Travel doesn’t always mean you have to stay in a hotel, in fact sometimes it’s a lot nicer to stay somewhere more homely. House Trip is a service that lets you find and check out various properties that are available for you to rent for short periods of time. You just decide what you’re looking for, how much you’re willing to spend, and where you want to go. Then check out the reviews, and pick somewhere to stay — all within the app.

city2go

City Maps 2Go (iOS, Android)

When you’re abroad you can’t really pop onto Google Maps to figure out where you are and where you’re supposed to go, because that would cost an absolute fortune in roaming charges. City Maps is the perfect little travel app because it helps you navigate without the internet using its extensive selection of offline maps. All meaning you don’t have to worry about figuring out where to go, or how to read a mapbook. There is also information on popular attractions, the local area, and even tools to plan your trip.

seasonal-cities

Seasonal Cities (iOS)

The thing about travel guides is that they’re relatively absolute, whereas cities are constantly changing.
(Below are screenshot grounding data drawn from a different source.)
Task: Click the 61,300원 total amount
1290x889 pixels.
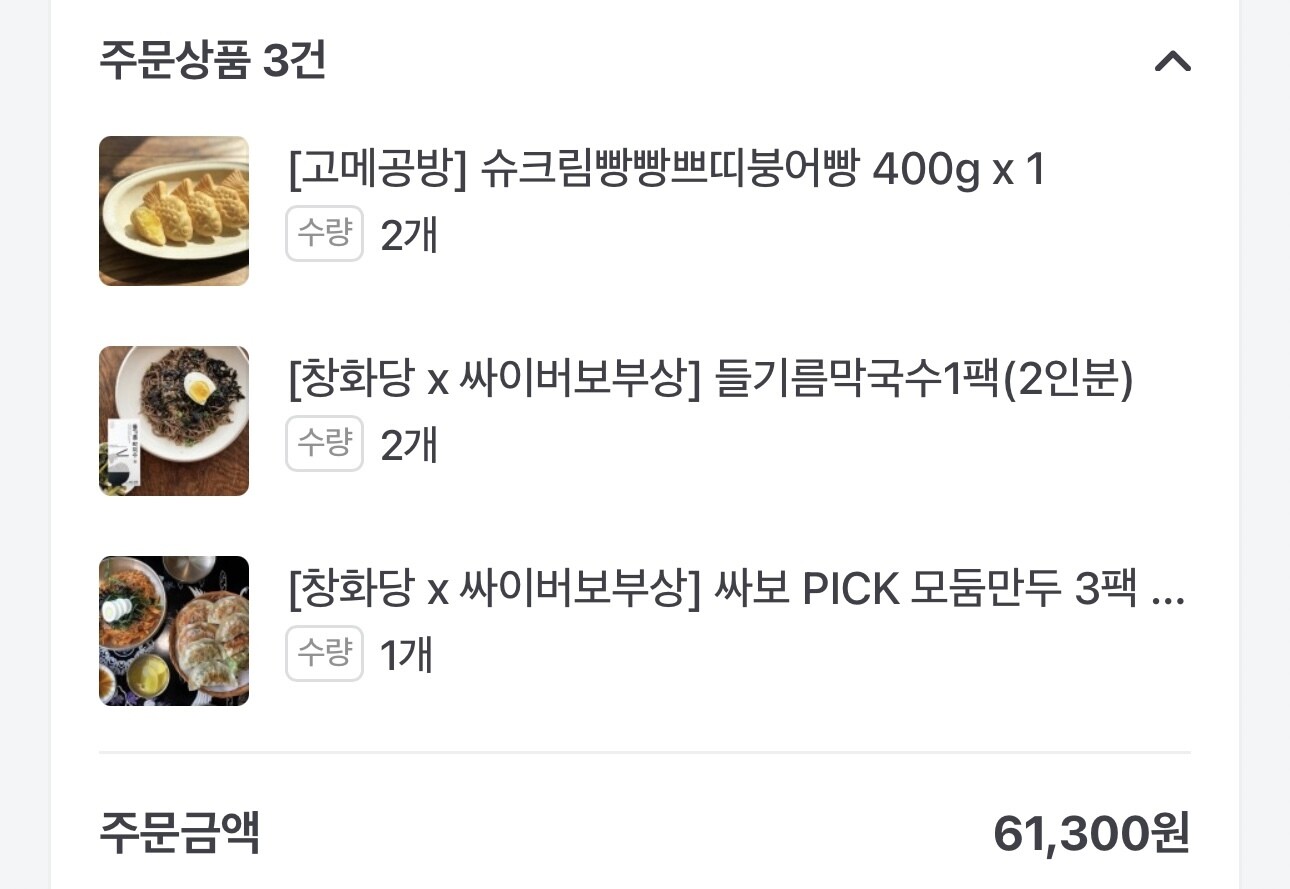Action: pos(1091,833)
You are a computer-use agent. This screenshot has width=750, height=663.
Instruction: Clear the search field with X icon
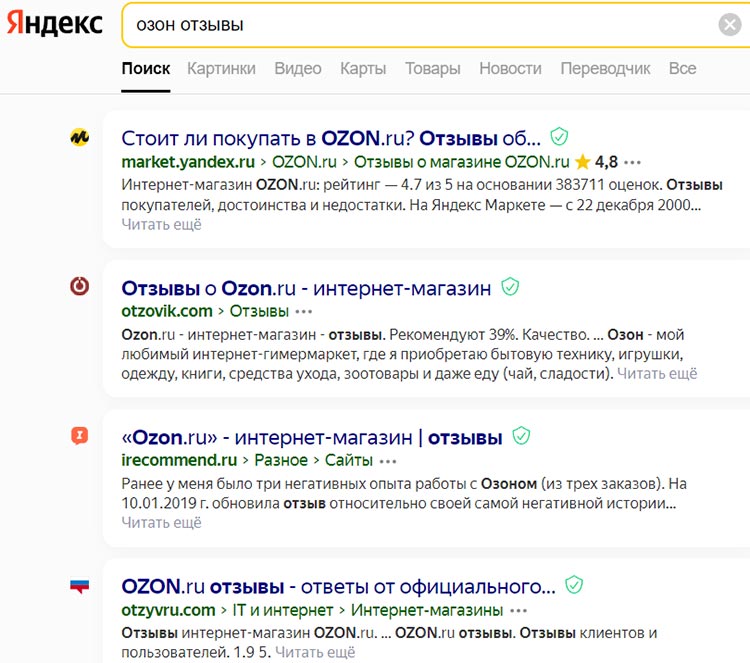click(730, 25)
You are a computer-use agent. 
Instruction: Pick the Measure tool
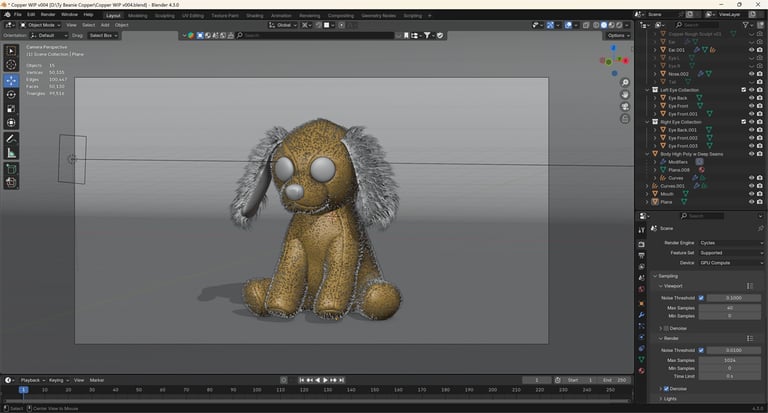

Seasonal Cities gets around that by displaying guides for 11 different cities that updates every three months to correspond with a new season. The new content is specifically written by travel journalists who live in the cities in question, which is what you want really a guide written about someone who really knows what they’re talking about. Plus you don’t want to have your trip all planned out and then find out that some of your planned activities are suddenly unavailable.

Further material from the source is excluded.